Cédric TEISSEIRE

Né en France en 1968 - Vit en France

Peinture : avant de désigner un objet que l’on confond bien souvent avec le tableau, la peinture est une matière. On s’accordera sur le fait que l’objet produit par cette matière dépend d’elle, de ses qualités, de sa physique. On s’accordera, également qu’un des enjeux esthétiques de la peinture est la perception de ce qui la caractérise : sa surface, sa tonalité, sa brillance, sa matière, sa touche. On s’accordera sur le fait que la jouissance que l’on tire de la peinture provient de la perception de ces éléments plutôt que du sujet.
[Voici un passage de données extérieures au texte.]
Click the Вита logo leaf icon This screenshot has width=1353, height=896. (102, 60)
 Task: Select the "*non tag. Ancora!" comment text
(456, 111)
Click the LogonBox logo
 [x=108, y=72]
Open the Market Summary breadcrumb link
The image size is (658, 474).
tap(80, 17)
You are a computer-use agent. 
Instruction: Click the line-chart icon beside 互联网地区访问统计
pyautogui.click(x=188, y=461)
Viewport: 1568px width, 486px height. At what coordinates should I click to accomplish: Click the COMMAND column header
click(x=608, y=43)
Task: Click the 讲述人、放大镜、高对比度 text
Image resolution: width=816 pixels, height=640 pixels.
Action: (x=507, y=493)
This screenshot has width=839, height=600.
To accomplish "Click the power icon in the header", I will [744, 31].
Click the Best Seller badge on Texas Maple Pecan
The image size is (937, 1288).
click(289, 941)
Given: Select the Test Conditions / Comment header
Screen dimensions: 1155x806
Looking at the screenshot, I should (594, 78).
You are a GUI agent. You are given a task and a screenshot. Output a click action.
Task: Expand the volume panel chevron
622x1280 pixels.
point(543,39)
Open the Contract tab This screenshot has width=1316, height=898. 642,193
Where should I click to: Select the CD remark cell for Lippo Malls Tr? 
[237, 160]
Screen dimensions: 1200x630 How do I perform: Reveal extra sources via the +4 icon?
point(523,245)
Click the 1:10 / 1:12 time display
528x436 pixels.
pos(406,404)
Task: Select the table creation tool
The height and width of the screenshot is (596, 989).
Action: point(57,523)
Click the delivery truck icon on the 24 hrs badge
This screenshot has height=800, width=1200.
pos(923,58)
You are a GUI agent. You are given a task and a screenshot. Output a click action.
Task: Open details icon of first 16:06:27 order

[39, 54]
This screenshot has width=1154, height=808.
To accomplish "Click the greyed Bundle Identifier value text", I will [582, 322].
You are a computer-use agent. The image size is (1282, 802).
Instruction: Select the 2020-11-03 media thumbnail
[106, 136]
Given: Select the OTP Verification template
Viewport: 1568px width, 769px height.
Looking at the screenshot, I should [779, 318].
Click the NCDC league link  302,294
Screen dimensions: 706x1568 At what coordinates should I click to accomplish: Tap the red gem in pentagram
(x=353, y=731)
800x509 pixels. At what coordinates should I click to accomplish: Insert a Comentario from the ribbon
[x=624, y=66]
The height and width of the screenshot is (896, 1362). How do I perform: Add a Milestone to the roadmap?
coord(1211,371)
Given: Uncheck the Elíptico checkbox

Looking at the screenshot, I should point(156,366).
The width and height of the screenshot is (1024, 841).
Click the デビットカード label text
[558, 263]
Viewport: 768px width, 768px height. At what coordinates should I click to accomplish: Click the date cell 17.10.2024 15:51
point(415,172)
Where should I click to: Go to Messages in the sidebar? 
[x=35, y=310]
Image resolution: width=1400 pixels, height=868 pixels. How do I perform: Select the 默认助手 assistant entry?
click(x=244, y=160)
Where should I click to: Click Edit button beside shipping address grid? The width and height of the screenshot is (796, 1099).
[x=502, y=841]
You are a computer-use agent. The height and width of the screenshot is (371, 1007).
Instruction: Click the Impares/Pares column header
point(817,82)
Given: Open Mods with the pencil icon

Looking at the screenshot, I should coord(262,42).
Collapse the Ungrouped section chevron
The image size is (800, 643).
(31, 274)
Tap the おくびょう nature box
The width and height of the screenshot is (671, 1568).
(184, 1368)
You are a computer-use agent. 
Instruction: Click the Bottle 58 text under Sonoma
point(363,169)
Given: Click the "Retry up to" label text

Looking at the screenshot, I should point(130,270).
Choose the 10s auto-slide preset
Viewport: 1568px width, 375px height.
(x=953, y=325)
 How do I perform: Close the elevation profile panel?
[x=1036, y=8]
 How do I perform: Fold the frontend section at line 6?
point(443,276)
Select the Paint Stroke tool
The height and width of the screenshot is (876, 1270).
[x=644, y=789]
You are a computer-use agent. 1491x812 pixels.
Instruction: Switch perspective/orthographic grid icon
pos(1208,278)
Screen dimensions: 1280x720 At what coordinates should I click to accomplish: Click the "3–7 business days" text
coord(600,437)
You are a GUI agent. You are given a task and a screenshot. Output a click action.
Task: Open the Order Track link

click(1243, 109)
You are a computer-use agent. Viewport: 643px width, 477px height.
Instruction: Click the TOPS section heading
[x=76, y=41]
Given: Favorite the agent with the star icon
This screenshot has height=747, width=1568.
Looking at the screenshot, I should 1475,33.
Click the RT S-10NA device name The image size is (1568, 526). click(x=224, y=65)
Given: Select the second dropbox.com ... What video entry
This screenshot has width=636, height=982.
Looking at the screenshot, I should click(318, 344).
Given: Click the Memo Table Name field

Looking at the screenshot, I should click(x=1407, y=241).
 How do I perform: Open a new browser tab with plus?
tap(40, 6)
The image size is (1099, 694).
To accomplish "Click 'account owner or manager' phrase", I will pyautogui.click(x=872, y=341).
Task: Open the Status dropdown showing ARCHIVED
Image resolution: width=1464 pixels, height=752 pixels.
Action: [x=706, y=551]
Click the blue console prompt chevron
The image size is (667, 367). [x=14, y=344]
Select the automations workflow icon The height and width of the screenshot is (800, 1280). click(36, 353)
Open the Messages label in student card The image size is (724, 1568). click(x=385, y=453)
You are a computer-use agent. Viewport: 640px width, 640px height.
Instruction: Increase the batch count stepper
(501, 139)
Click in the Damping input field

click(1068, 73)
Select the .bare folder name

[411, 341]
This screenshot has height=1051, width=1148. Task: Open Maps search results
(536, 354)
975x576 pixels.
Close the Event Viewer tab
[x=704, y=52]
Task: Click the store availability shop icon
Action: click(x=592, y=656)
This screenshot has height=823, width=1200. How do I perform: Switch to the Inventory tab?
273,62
Une partie de l’art contemporain – et de l’art moderne – s’est intéressée à la mise en évidence des constituants linguistiques du médium et du code utilisé – et il en va de même pour la littérature et la musique. Des peintres comme Gérard Gasiorowski, Malcom Morley, Sigmar Polke, Gerhard Richter ou, plus récemment, Bernard Frize, définissaient le champ de la peinture en dehors de la notion de style, utilisaient les procédures picturales comme le sujet même des peintures – en cela Oulipiens – supposaient que le médium était versatile et qu’il appartenait au peintre d’intégrer, dans un processus de renouvellement constant, l’ensemble des techniques possibles, des sujets, des codes… Cédric Teisseire, d’une autre génération puisqu’il est né en 1968, poursuit cette interrogation, récupère l’ensemble de ces questionnements, en fait le centre de sa pratique. Il est peintre sans style ou l’hétérogénéité de ses interventions se caractérise comme style.

Dans la série Saw City Destroyed Same, le tableau se constitue d’une couche monochrome de laque appliquée sur un support de bois posé horizontalement. Une fois que la peinture est sèche en surface, le peintre la redresse. Comme dans la laque, ce sont les sous-couches qui sèchent en dernier, la peinture sous son propre poids descend et plisse la surface, ride la peau externe encore fragile. Les plis, poches et rides sont donc totalement aléatoires, se font d’eux-mêmes et le peintre n’a plus qu’à observer le résultat produit. Ce geste gratuit révèle une des qualités du médium mais le titre renvoie, malgré tout, à une interprétation iconographique. « Saw city destroyed same » est la phrase proférée par le pilote de l’avion qui a bombardé Hiroshima. Au moment où il a vu la ville, elle était déjà détruite. La comparaison entre la peinture et le corps n’est pas nouvelle puisque l’on dit que Jan van Eyck inventa la peinture à l’huile pour pouvoir représenter la peau. Ce que l’on voit est un corps agissant, vieillissant, en cela comparable à un organisme humain. Les plis peuvent évoquer les meurtrissures et brûlures provoquées par le désastre atomique mais le titre renvoie également, d’une manière ironique à l’échec du peintre. Au moment où il réalise un monochrome lisse, parfait, sans imperfection et qu’il l’accroche au mur pour contempler la pureté du champ coloré, celui-ci s’effondre.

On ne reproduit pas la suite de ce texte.